To choose your organically grown and fresh ingredients wisely, use the following criteria:
- chemical- and hormone-free meat
- wild-caught fish
- pasture-raised, organic eggs
- whole, unrefined grains
- virgin, unrefined, first-press organic oils
- whole-food, unrefined sweeteners
- pure, clean, spring water
- sea salt
- raw and/or cultured milk and cream products
Note from Maria: I am a Certified Natural Health Professional, CNHP, not a medical doctor. I do not diagnose, prescribe for, treat, or claim to prevent, mitigate, or cure any human diseases. Please see your medical doctor prior to following any recommendations I make in my blogs or on my website.
Images from iStock/ChamilleWhite (main image), ALLEKO (corn bread), bonchan (blue corn), axz66 (onion rings).
One thought on “A Corn and Cornmeal Primer: Nixtamalization and More—A Must Read!”
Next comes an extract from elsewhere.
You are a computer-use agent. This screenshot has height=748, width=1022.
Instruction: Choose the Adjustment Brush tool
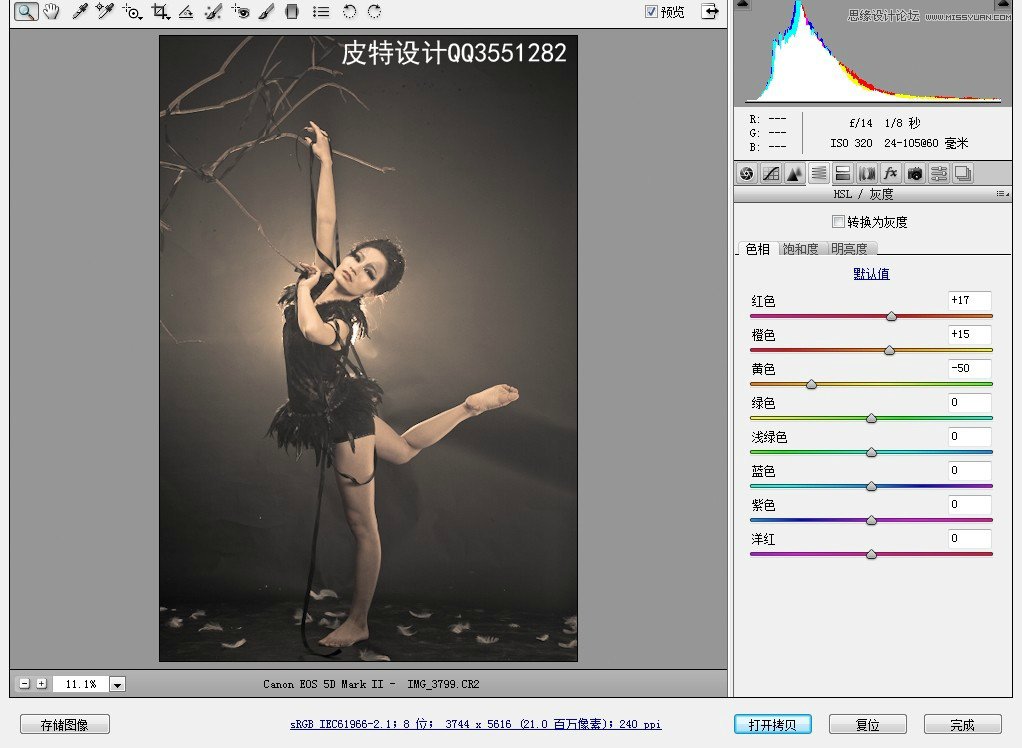click(x=266, y=12)
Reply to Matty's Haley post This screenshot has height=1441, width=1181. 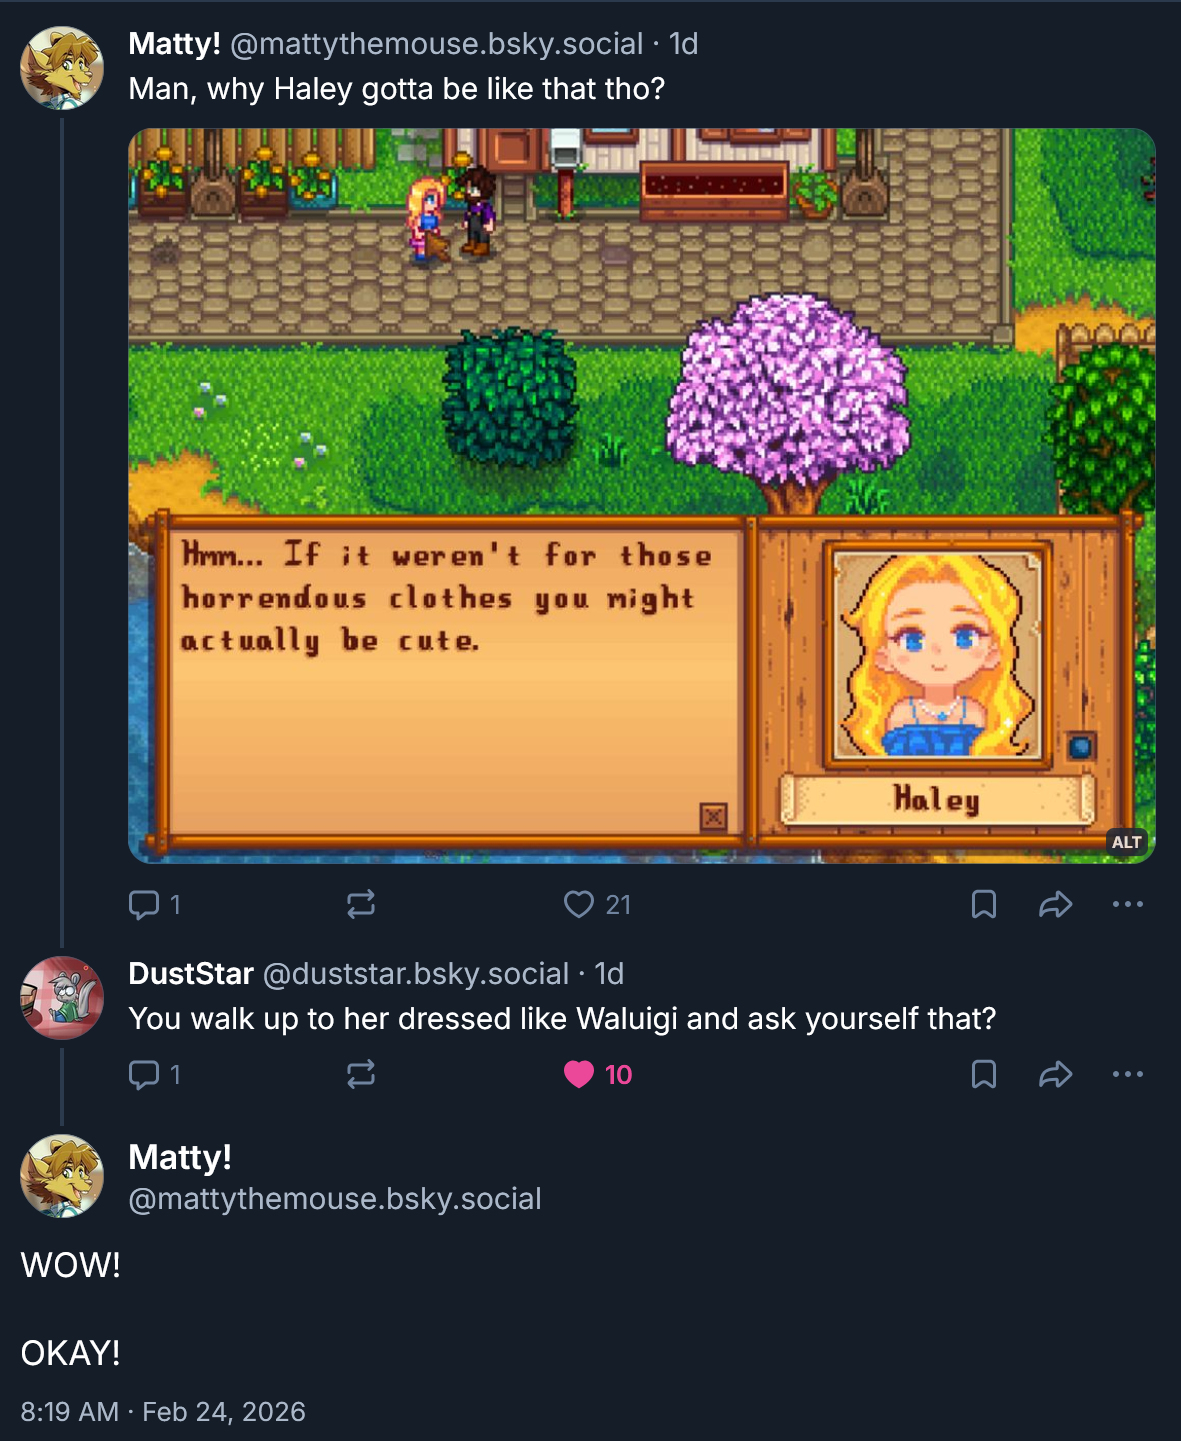(145, 905)
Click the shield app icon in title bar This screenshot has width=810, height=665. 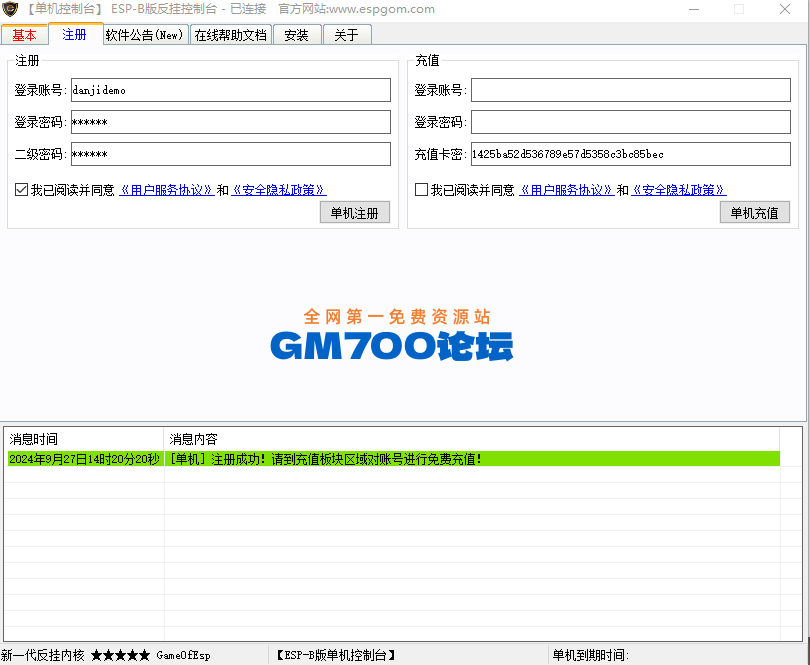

Blue corn mush, as prepared by many Navajo and Hopi people, is blue corn meal added to juniper ash water. The juniper ash is mixed with water, allowed to settle, and the less cloudy water on the top is mixed into the blue corn meal, which is poured into boiling water and then stirred. It has a great, rich flavor. This might have been how your family prepared it, but the nixtamalization process allows for deeper color blue, and higher calcium levels. Good eating!